Rosewood Gallery’s “Works on Paper” highlights Dayton’s artists

Michele BonDurant; Secret House In The Woods; 2017

by Tracy Flagg Centers

On view through February 23 at Rosewood Gallery in Kettering’s Rosewood Arts Centre is the 28th installation of the Dayton-area Works on Paper exhibition, an annual juried art show featuring many of Dayton’s most talented artists.

After two snowy days spent processing over 200 works of art by 75 hopeful Dayton-area artists, I shook hands with Cincinnati-based curator, writer, and lecturer Maria Seda-Reeder for the first time. As the coordinator of Rosewood Gallery, one of the wonderful and sometimes frustrating things about my position is the fact that I am removed from the process of selecting artists and artworks for exhibition. As such, it can be hard to find ways in which to satisfy my own creative impulses. One means by which I am able to scratch that particular itch is by inviting professionals to participate as jurors whom I find to be exciting and whose sensibilities I appreciate.

When I find the right juror, the result is always a strong exhibition. And this year, I definitely found the right juror. Having admired several of Seda-Reeder’s previous curatorial projects, I was thrilled to discover that she was as engaging, smart, and talented as I had expected. As a result, this year’s Works on Paper exhibition is accordingly thoughtful, charming, and attractive.

Seda-Reeder selected 40 works of art of the roughly 200 entries, representing 34 artists living and working in and near Dayton. These artworks span the innumerable applications of the paper medium from photographs and prints to papier-mâché to collage. Emily Elam’s handmade book titled Felt even boasts paper yarn as one of its components. Having fully embraced the nature of the exhibition, Elam, a Franklin resident, took home an award for Most Creative Use of Paper for another piece titled To Stir the Soul Not the Soup, a monoprint on handmade paper.

Seda-Reeder chose six works of art in total to receive United Art and Education Awards. In addition to Elam’s, other awards include Best in Show to Douglas R. Fiely (Dayton) for his intaglio print, Curtain Call; First Honorable Mention to Michele BonDurant (Oakwood) for a mixed media collage titled Secret House in the Woods; Second Honorable Mention to Rachel Botting (Dayton) for her mixed media sculpture, Spores; Third Honorable Mention to Edward Steffani (Xenia) for his etching and aquatint titled Church Interior With a Fan; and Most Inspiring Use of Materials to Sydney Joslin-Knapp (Dayton) for a mixed media sculpture called Lovers.

Of her experience jurying Works on Paper, Seda-Reeder wrote, “I was refreshingly overwhelmed by the sheer quantity of high-caliber artworks submitted. Incorporating a wide range of styles – all fashioned on or with paper – they were a delight to sift through, consider the concerns (both formal and conceptual) of the artists, and choosing ‘winners’ was not easy.

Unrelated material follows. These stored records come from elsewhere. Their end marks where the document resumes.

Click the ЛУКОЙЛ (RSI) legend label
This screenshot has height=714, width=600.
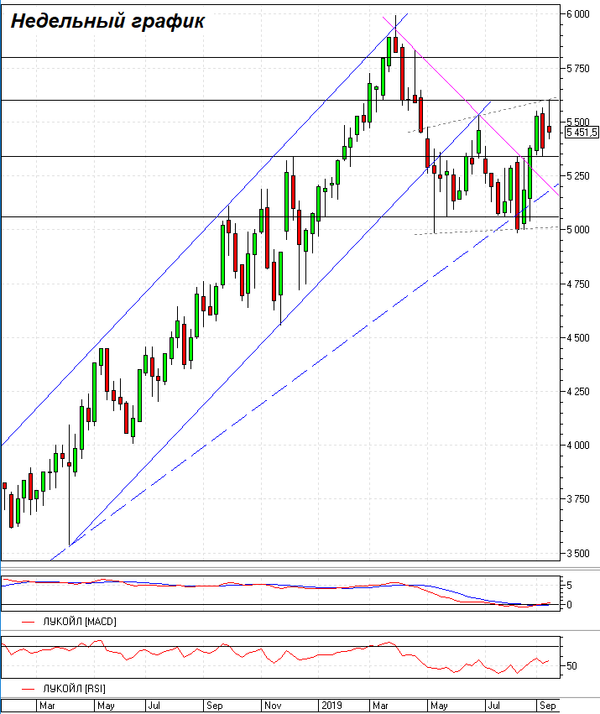[x=74, y=688]
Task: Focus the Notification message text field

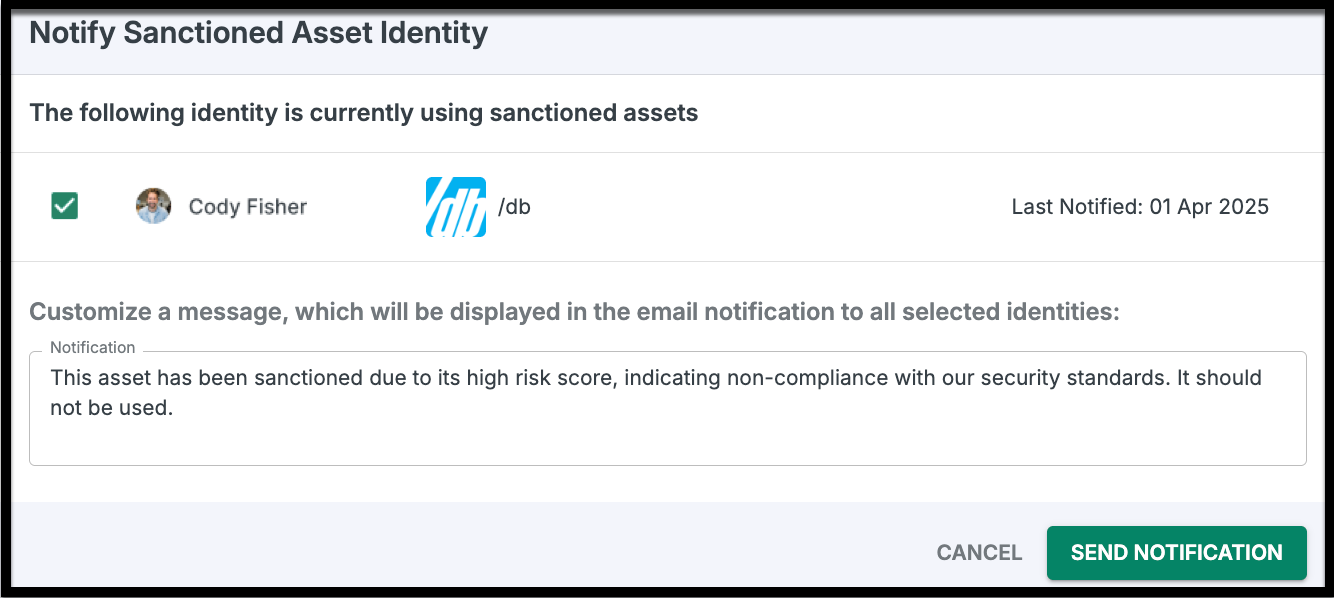Action: [667, 436]
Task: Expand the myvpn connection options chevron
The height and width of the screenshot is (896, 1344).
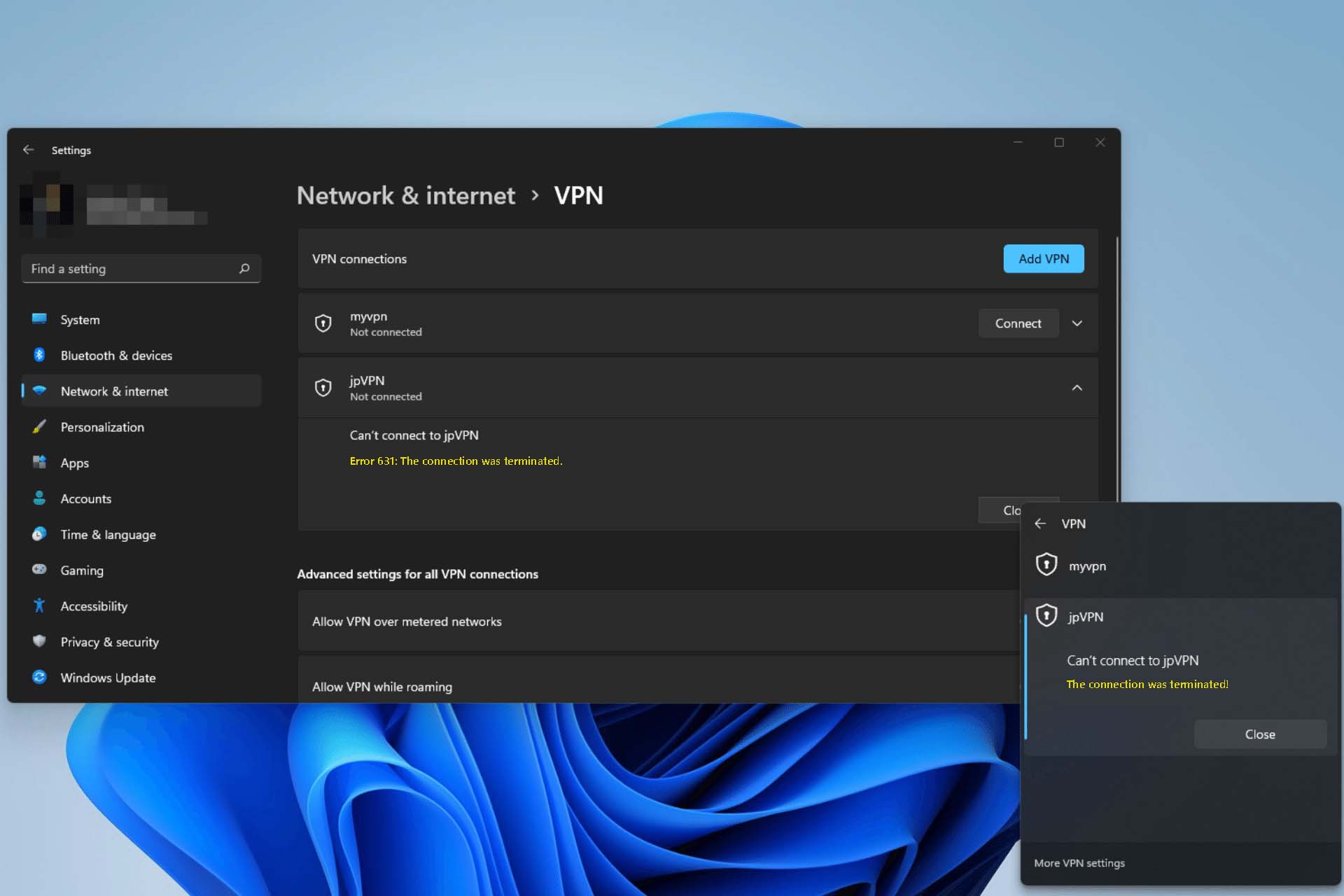Action: 1077,323
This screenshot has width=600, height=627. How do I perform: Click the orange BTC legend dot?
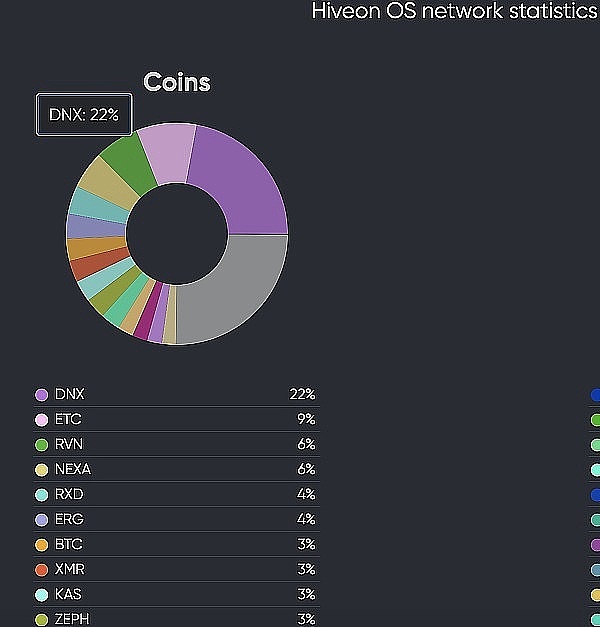coord(41,545)
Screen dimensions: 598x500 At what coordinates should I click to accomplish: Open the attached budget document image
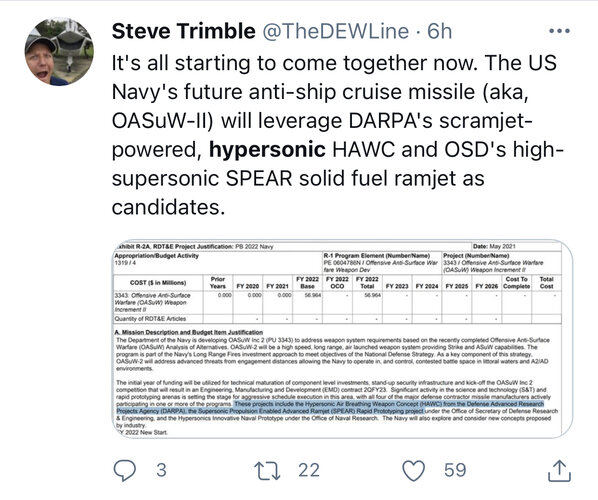point(342,339)
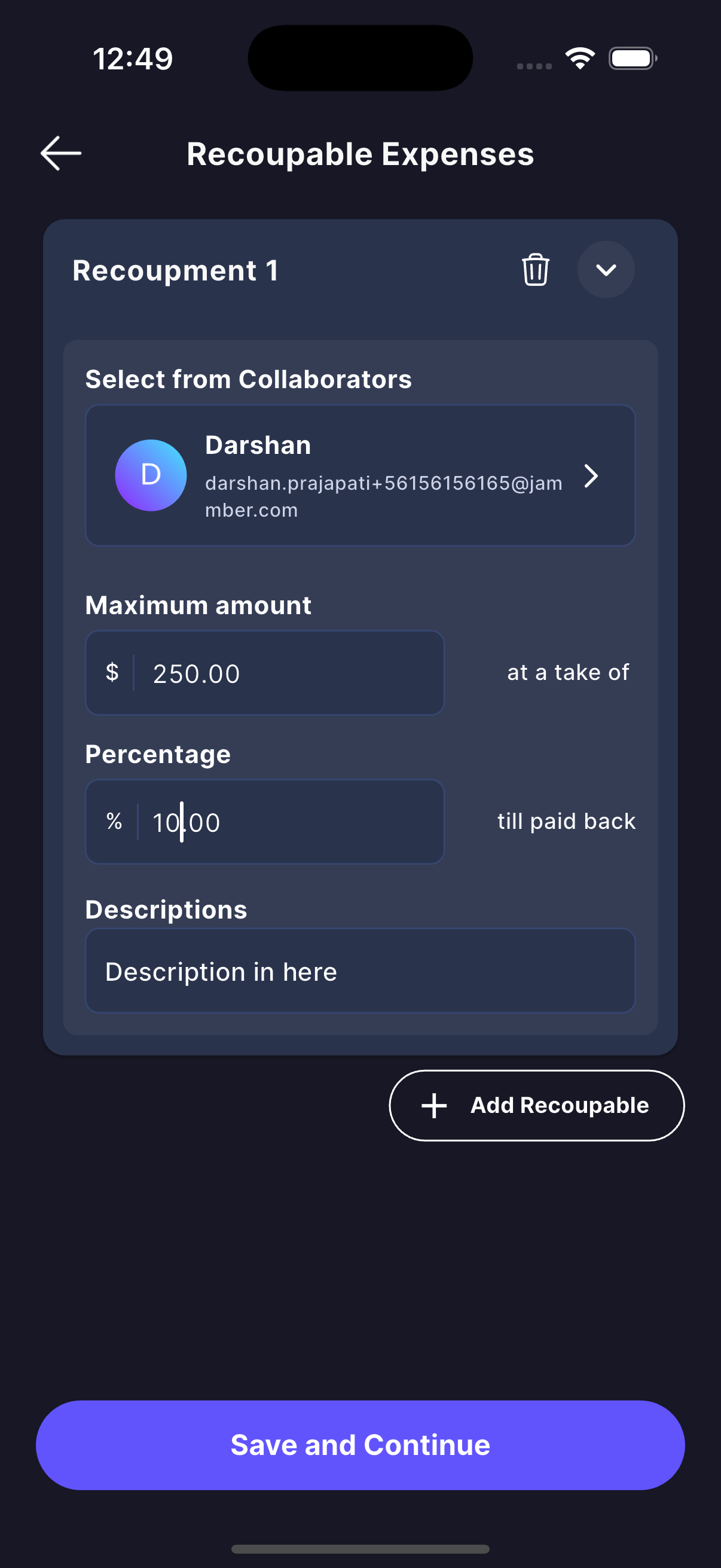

“Of particular note were not only the six selected winners of the United Art and Education Awards, but the work of all 34 artists here, whose passions and talents are clearly on display in this exhibition hall.”

For the last four years I have approached the end of the holidays with mingled excitement and apprehension. Of the twelve exhibitions I coordinate, arrange, and install annually, Works on Paper is inevitably the one with the most moving parts, but it never fails to be one of my favorites.

I think it’s safe to attribute both of these circumstances to the jury process. Although I facilitate four regular group exhibitions throughout the calendar year, Works on Paper is the only one for which a juror evaluates and selects works “in the flesh,” so to speak. In my experience this is the purest means of understanding an artwork – of truly knowing that a piece is conveying its own merits as well as its weaknesses, despite the extra time and labor involved. To jury an exhibition from digital images, which has become the industry norm due to the time- and space-saving benefits it allows, presents inherent challenges. To jury an exhibition from the actual works inside the gallery space is, in my opinion, a gift to the exhibition.

Sifting through the quantity of artworks submitted was no small undertaking. Jurying from the works in person is certainly a physical effort as well as an intellectual one. Many jurors, Seda-Reeder included, spend several hours taking in the hundreds of works of art available for consideration. Eventually they are narrowed down to only a few, a necessity dictated by space and the need for cohesion. The result, in this case, is a Works on Paper that is at once traditional and quirky, bright but reflective, thoughtful, and most of all elegant: 40 works of art by 34 incredibly talented artists, chosen by one insightful juror. It is a stunning exhibition, and I am most thankful to all who participated.

Works on Paper will be on display through February 23 at the Rosewood Arts Center, 2655 Olson Dr, Kettering. Hours for the exhibition are Monday-Thursday 9 a.m. – 9 p.m.; Friday 9 a.m. – 6 p.m.; Saturday 9 a.m. – 5 p.m.; and Sunday 12 – 5 p.m. Admission is free.

Tracy Flagg Centers is a University of Dayton alumna and Gallery Coordinator for the City of Kettering. She lives in Franklin, Ohio, with her husband.